Cai Lingrui, Williamson Craig, Nguyen Andrew, Wittrup Emily, Najarian Kayvan
Department of Computational Medicine and Bioinformatics, University of Michigan, 2800 Plymouth Road, Ann Arbor, 48109 MI USA.
Department of Neurosurgery and Neurology, University of Michigan, 1500 E. Medical Center Drive, Ann Arbor, 48109 MI USA.
Discov Imaging. 2025;2(1):6. doi: 10.1007/s44352-025-00011-4. Epub 2025 May 26.
Hematoma segmentation in traumatic brain injury (TBI) is critical for accurate diagnosis and effective treatment planning. In this study, we evaluate various automated segmentation models, including stat-of-the-art architecture as benchmarks, and compare their performance with our proposed SAM-Adapter method for segmenting hematomas in brain CT scans. By incorporating the adapter into the vanilla SAM model, we address the challenges in medical imaging, which has very limited annotated datasets, enhancing model performance efficiency. We also find that domain-specific pre-processing, such as contrast adjustment, reduces the need for extensive pretraining, making the model more streamlined. And the model performance benefited with optimization and hyperparameter tuning. Our results demonstrate that the SAM-Adapter model achieved strong performance and reliability in identifying hematomas with Dice (72.34%), IoU (59.78%), 95% HD (5.57), sensitivity (75.39%) and specificity (99.73%).
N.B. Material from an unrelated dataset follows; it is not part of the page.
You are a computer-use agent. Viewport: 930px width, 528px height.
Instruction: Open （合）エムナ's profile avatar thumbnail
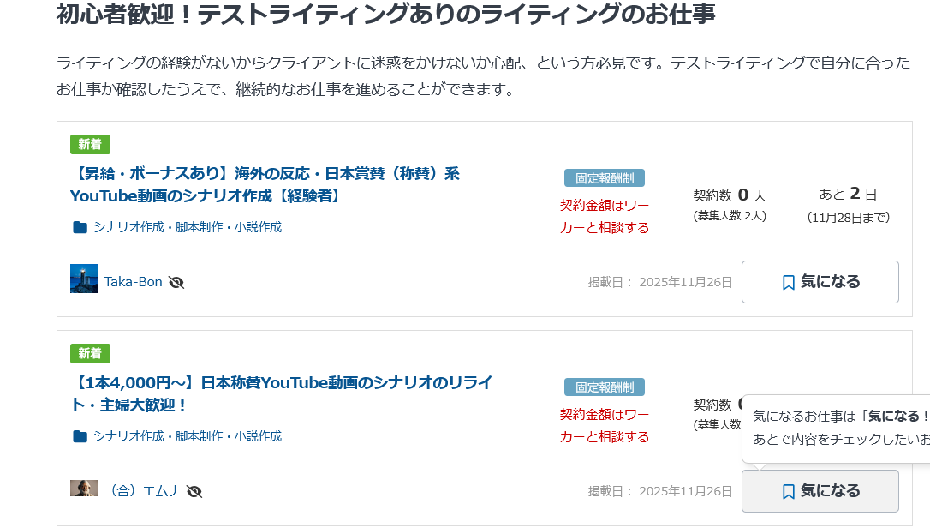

Inter-observer variability was assessed, revealing that the model's performance Dice (67.20%) was closely aligned with human expert agreement Dice (63.79%), suggesting its potential clinical utility. The external validation on the HemSeg-200 dataset, which contains 222 scans, demonstrates the robustness of our approach across diverse cases. These advancements in automatic segmentation hold promise for improving the accuracy and efficiency of TBI diagnosis, supporting clinical decision-making, and enhancing patient outcomes.
The online version contains supplementary material available at 10.1007/s44352-025-00011-4.
创伤性脑损伤(TBI)中的血肿分割对于准确诊断和有效的治疗计划至关重要。在本研究中,我们评估了各种自动分割模型,包括最先进的架构作为基准,并将它们的性能与我们提出的用于脑CT扫描中血肿分割的SAM-Adapter方法进行比较。通过将适配器纳入普通的SAM模型,我们解决了医学成像中注释数据集非常有限的挑战,提高了模型性能效率。我们还发现,特定领域的预处理,如对比度调整,减少了广泛预训练的需求,使模型更加精简。并且模型性能通过优化和超参数调整而受益。我们的结果表明,SAM-Adapter模型在识别血肿方面具有很强的性能和可靠性,其Dice系数为72.34%,IoU为59.78%,95%HD为5.57,灵敏度为75.39%,特异性为99.73%。评估了观察者间的变异性,结果显示模型的性能Dice系数(67.20%)与人类专家的一致性Dice系数(63.79%)密切相关,表明其潜在的临床实用性。对包含222次扫描的HemSeg-200数据集进行的外部验证证明了我们方法在各种情况下的稳健性。自动分割方面的这些进展有望提高TBI诊断的准确性和效率,支持临床决策,并改善患者预后。
在线版本包含可在10.1007/s44352-025-00011-4获取的补充材料。